China's elite Central Conservatory of Music (CCOM) is recruiting Ph.D. students for a new Music AI and Information Technology program. CCOM says prospective students should have a background in Computer Science, AI, or Information Technology; along with musical abilities (instrument playing or singing).
The nexus of Music + AI continues to capture the imagination of computer scientists. Google Magenta and PAIR celebrated Johann Sebastian Bach's 334th birthday with an interactive AI-powered Doodle on March 21. Bach was also celebrated in the seminal CS book Gödel, Escher, Bach: An Eternal Golden Braid, published in 1979. Forty years later the question remains: can a computer create beauty?
Stanford University offers both Ph.D. and Master's programs in computer-based music theory and acoustics, and a Master's program in Music, Science, and Technology. Carnegie Mellon University offers both Bachelor's and Master's of Science in Music and Technology and has a Computer Music Project focusing on music theory, Cognitive Science, AI and Machine Learning. Simon Fraser University in Canada has its Metacreation Lab, where researchers explore AI in creative tasks such as music composition, sound design, and audio effect generation. The Kyoto University Graduate School of Informatics has a cutting-edge Speech and Audio Processing Laboratory. The Vienna University of Technology conducts research on music information retrieval with machine learning.

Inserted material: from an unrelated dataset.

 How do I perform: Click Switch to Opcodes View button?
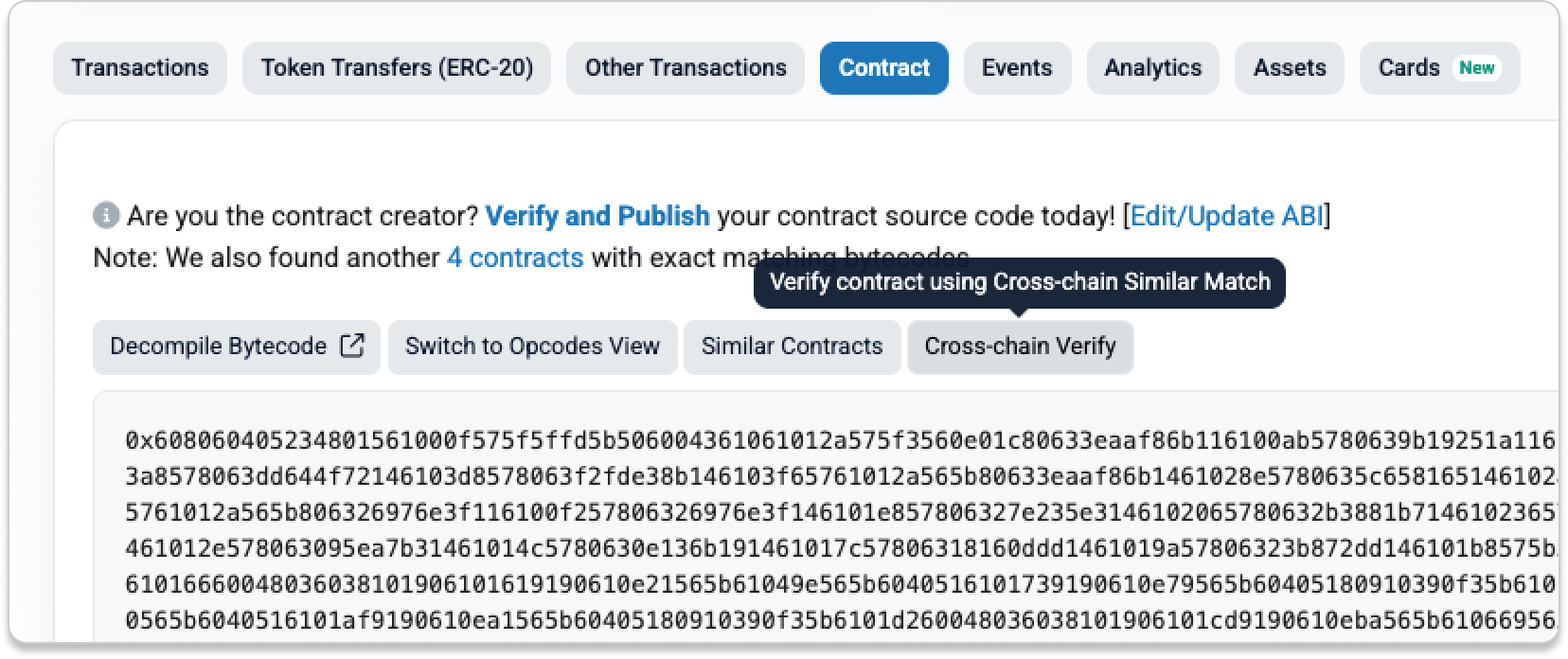click(x=532, y=347)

CCOM showcased Music + AI at a November 2018 event where professional musicians performed solos on flute, violin, cello, bassoon, trumpet, clarinet, viola, saxophone, oboe, horn, trombone, and erhu—with live "orchestral" accompaniment provided by AI-powered software.
The software is the result of a collaboration between CCOM and the Indiana University School of Informatics, Computing and Engineering. The two institutions jointly founded the Informatics Philharmonic Orchestra Laboratory in May 2018.